## EXERCISE DETAILS
Update the material below by changing "captions" to "subtitles" and keeping every other part the same.

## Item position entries
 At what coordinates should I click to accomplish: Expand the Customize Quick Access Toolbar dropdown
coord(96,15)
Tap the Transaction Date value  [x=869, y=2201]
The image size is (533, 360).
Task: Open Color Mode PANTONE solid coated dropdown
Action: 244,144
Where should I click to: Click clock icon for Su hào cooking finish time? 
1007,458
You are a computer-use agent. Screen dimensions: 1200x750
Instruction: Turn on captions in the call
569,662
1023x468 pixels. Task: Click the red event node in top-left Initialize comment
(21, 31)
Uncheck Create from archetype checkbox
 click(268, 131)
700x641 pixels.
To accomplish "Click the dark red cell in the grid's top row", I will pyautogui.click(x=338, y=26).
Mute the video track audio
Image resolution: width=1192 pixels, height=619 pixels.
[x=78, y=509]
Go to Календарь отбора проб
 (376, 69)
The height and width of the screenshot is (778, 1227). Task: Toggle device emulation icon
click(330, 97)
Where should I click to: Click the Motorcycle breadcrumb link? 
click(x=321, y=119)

## SOLUTION FOR THIS EXERCISE
 At what coordinates should I click to accomplish: Expand the Customize Quick Access Toolbar dropdown
coord(96,15)
Tap the Transaction Date value  [x=869, y=2201]
The image size is (533, 360).
Task: Open Color Mode PANTONE solid coated dropdown
Action: 244,144
Where should I click to: Click clock icon for Su hào cooking finish time? 
1007,458
You are a computer-use agent. Screen dimensions: 1200x750
Instruction: Turn on subtitles in the call
569,662
1023x468 pixels. Task: Click the red event node in top-left Initialize comment
(21, 31)
Uncheck Create from archetype checkbox
 click(268, 131)
700x641 pixels.
To accomplish "Click the dark red cell in the grid's top row", I will pyautogui.click(x=338, y=26).
Mute the video track audio
Image resolution: width=1192 pixels, height=619 pixels.
[x=78, y=509]
Go to Календарь отбора проб
 (376, 69)
The height and width of the screenshot is (778, 1227). Task: Toggle device emulation icon
click(330, 97)
Where should I click to: Click the Motorcycle breadcrumb link? 
click(x=321, y=119)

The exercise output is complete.